Von dieser innovativen Methode hatten die Verantwortlichen der Thüringer Landesgartenschau 2004 in Nordhausen erfahren. Zu ihren Highlights gehörte ein eigens angelegtes, 60 qm großes Seerosenbecken mit durchschnittlich nur 0,5 Metern Tiefe. Um der drohenden sommerlichen Algenplage vorzubeugen, wandte sich das Management an die Hotline der Lavaris Lake GmbH in Hof. Deren Experten rieten nach Laboranalyse einer Wasserprobe, die Karbonhärte des Gewässers zu erhöhen, ersten Algenbefall mittels AlgoClear zu beseitigen und das Becken mit SeDox zu "impfen". "Die strikte Umweltverträglichkeit dieser Produkte war ein wesentlicher Grund unserer Entscheidung für die Lavaris-Offerte. Wir haben sie nicht bereut" erklärt Dipl. Ing. Detleff Wierzbitzki, Landschaftsarchitekt und Geschäftsführer der Landesgartenschau. Nachdem die Mittel gemäß genauer, wie verständlicher Gebrauchsanweisung eingebracht waren, sei der Zustand des Wassers durchgängig einwandfrei gewesen.
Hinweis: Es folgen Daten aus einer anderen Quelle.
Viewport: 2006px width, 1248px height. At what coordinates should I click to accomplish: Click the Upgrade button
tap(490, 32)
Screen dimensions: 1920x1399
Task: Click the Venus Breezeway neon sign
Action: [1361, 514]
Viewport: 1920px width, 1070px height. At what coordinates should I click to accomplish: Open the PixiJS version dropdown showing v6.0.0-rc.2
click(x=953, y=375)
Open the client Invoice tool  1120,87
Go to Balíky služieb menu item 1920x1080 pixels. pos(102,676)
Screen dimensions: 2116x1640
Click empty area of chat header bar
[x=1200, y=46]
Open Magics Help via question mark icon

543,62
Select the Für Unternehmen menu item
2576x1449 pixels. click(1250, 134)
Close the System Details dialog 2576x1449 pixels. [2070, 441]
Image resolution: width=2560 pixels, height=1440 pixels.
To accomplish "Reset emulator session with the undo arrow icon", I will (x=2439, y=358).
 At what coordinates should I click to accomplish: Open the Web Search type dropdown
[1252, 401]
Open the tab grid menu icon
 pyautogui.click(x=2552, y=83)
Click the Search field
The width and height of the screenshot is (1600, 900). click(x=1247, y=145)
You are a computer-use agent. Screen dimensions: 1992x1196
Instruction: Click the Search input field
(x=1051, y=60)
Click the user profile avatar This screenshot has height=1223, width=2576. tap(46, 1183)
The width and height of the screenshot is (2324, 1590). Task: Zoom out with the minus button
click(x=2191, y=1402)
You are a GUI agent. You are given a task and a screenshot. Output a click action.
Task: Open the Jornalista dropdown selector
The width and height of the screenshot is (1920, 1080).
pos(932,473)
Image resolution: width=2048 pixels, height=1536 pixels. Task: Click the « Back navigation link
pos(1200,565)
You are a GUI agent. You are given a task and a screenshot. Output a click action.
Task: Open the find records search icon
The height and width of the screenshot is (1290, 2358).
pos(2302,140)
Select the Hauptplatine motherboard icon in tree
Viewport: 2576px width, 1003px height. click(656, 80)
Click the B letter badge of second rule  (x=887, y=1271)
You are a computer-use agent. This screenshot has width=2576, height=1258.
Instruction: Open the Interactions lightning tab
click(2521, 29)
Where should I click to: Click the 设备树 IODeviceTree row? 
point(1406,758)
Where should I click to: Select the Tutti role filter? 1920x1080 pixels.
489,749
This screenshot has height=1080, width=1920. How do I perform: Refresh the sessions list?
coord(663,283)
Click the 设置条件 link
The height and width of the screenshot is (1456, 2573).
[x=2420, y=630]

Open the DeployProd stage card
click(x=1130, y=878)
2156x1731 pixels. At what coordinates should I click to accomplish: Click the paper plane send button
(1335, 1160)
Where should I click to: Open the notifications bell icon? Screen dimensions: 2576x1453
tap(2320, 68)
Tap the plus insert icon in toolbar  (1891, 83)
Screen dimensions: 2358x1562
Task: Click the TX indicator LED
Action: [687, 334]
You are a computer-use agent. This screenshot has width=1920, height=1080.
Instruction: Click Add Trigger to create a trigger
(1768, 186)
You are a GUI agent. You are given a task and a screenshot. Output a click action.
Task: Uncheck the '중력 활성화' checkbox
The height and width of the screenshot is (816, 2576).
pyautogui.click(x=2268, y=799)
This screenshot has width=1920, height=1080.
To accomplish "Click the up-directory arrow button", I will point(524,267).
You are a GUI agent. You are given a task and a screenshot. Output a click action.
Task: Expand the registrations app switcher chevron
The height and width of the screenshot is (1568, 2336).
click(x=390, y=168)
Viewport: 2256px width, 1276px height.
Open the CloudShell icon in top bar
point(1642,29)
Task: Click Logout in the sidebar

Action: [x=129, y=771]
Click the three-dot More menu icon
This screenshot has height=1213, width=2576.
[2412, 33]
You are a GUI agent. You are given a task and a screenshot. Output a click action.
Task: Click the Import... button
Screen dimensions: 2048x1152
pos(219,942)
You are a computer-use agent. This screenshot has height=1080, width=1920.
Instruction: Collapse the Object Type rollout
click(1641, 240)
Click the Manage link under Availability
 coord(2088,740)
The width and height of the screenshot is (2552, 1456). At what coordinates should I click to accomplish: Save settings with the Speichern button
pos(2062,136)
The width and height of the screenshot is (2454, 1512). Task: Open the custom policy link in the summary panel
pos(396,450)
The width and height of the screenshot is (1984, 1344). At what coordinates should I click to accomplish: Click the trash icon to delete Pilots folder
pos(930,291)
Auch bei der Landesgartenschau Sachsen-Anhalt in Zeitz war ein Algenproblem zu lösen. Antje Klenke vom LAGA-Management erläutert: "Im weitläufigen Park von Schloss Moritzburg hatten wir den Johannisteich - 1.200 Quadratmeter Fläche, bis 3,50 Meter tief - samt Fontäne und Wasserfall neu angelegt und bepflanzt. Mit seinen Blüten, vielfältigen Lebensformen am und im Wasser wurde er zu einem echten Anziehungspunkt für unsere weit über 400.000 Besucher. Leider trat jedoch sehr schnell starker Algenbefall auf. Auf Empfehlung unseres Gartenbauers wandten wir uns mit Bitte um Pflanzen und Lebewesen schonende Hilfe an Lavaris." Die Wirkung der empfohlenen Mittel AlgoClear und SeDox überzeugte, allerdings hielt der Effekt aus zunächst unerklärlichen Gründen nur einige Tage an. Bei einem gemeinsamen Termin vor Ort wurde die Ursache gefunden: der ständige, beträchtliche Zufluss phosphathaltigen Brunnenwassers schuf ungewollt stets auf´s Neue günstige Wachstumsbedingungen für die Algen. Das Problem war also weitgehend konstruktionsbedingt. Als Folge mussten deutlich öfter Wirkstoffe eingebracht werden, als ursprünglich kalkuliert. "Wenn wieder mal ein Gewässer neu anzulegen ist, werden wir den Architekten bitten, das unbedingt schon bei der Planung zu berücksichtigen", erklärt die diplomierte Gartenbauingenieurin.

In diesem Jahr testeten auch die Techniker der WALL AG die effiziente wie ökologische Lösung - und waren sehr angetan. 2006 wollen sie nun einen Großteil von Berlins Springbrunnen umweltfreundlich vor störendem Bewuchs schützen - und dabei sparen.